**DATA**:
□ □ □ □ □ □ □
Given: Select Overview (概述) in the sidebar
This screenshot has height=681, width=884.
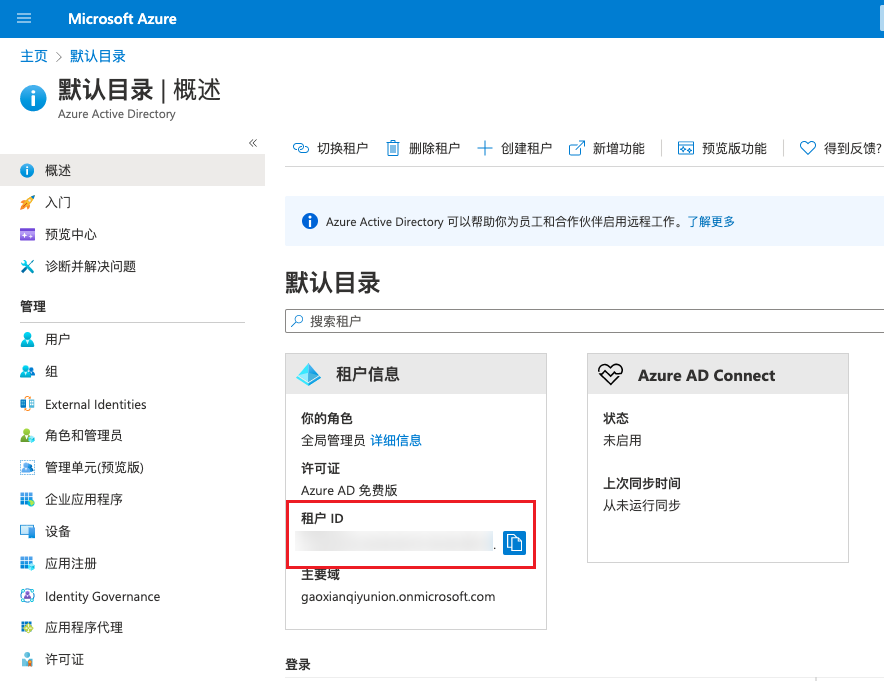Looking at the screenshot, I should 58,171.
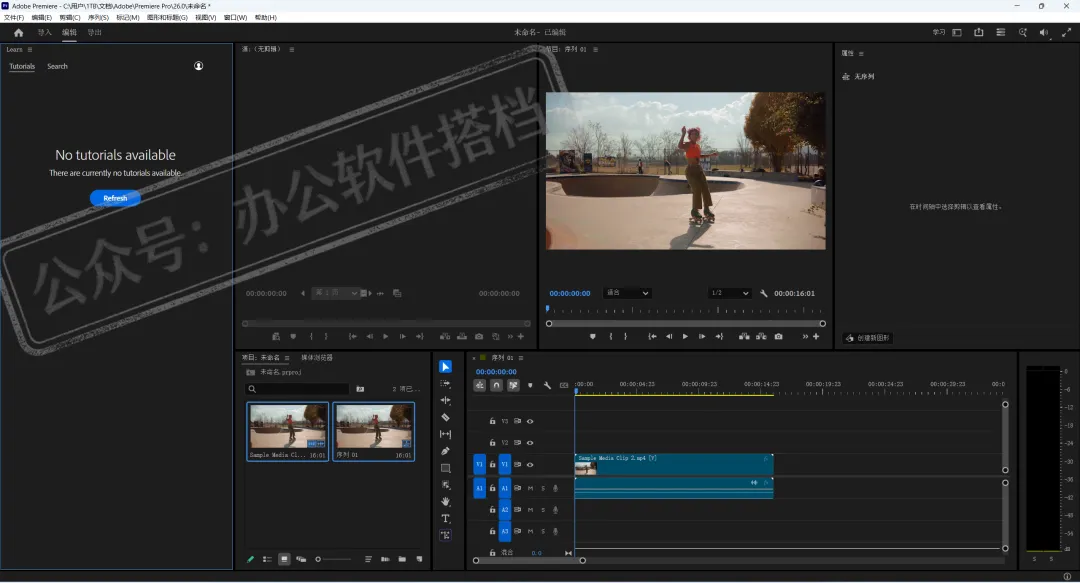
Task: Select the Pen tool
Action: [x=445, y=451]
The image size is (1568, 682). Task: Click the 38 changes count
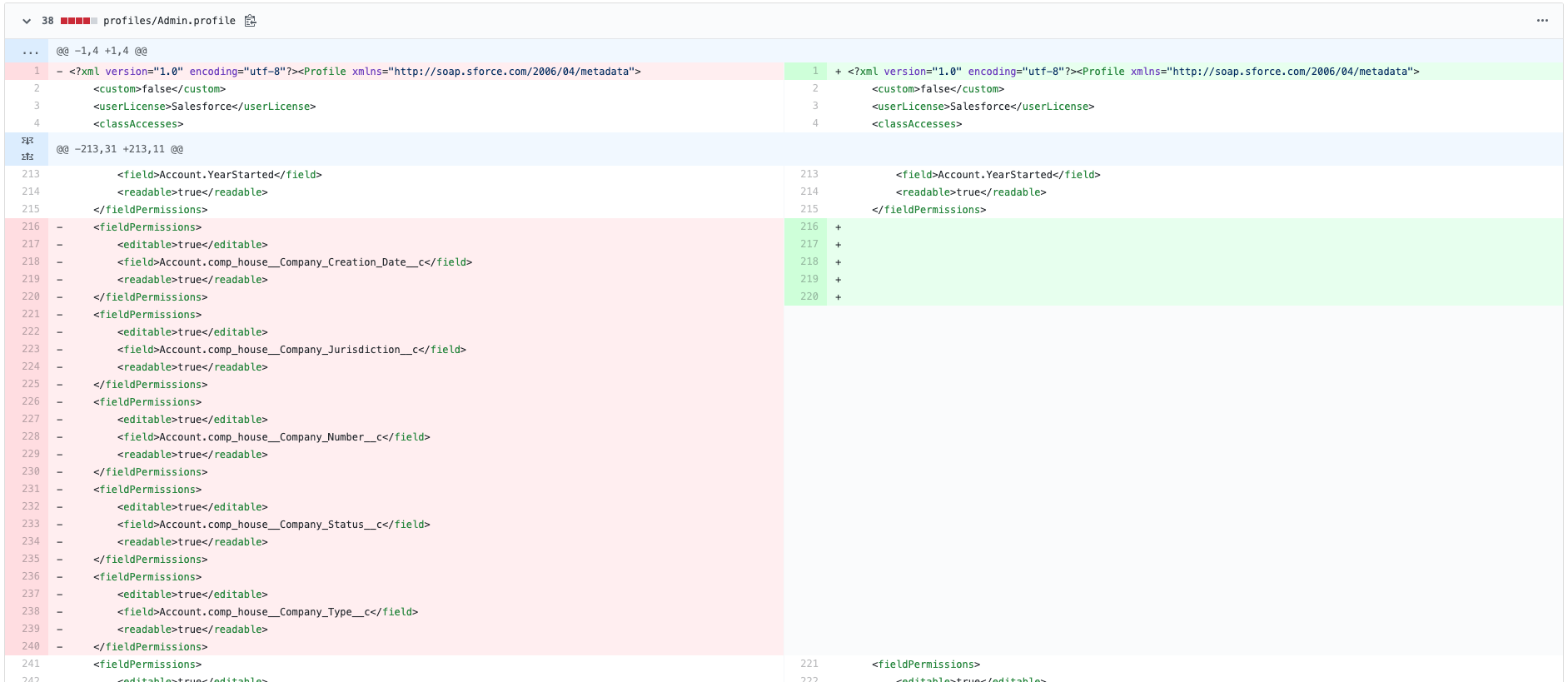[x=47, y=21]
□ □ □ □ □ □ □
**WORK TO COMPLETE**: The material is to be reproduced verbatim, and no picture may appear in the copy.

**EXERCISE SOLUTION**:
Given: Select Overview (概述) in the sidebar
This screenshot has height=681, width=884.
Looking at the screenshot, I should 58,171.
Task: Select the Pen tool
Action: [x=445, y=451]
The image size is (1568, 682). Task: Click the 38 changes count
[x=47, y=21]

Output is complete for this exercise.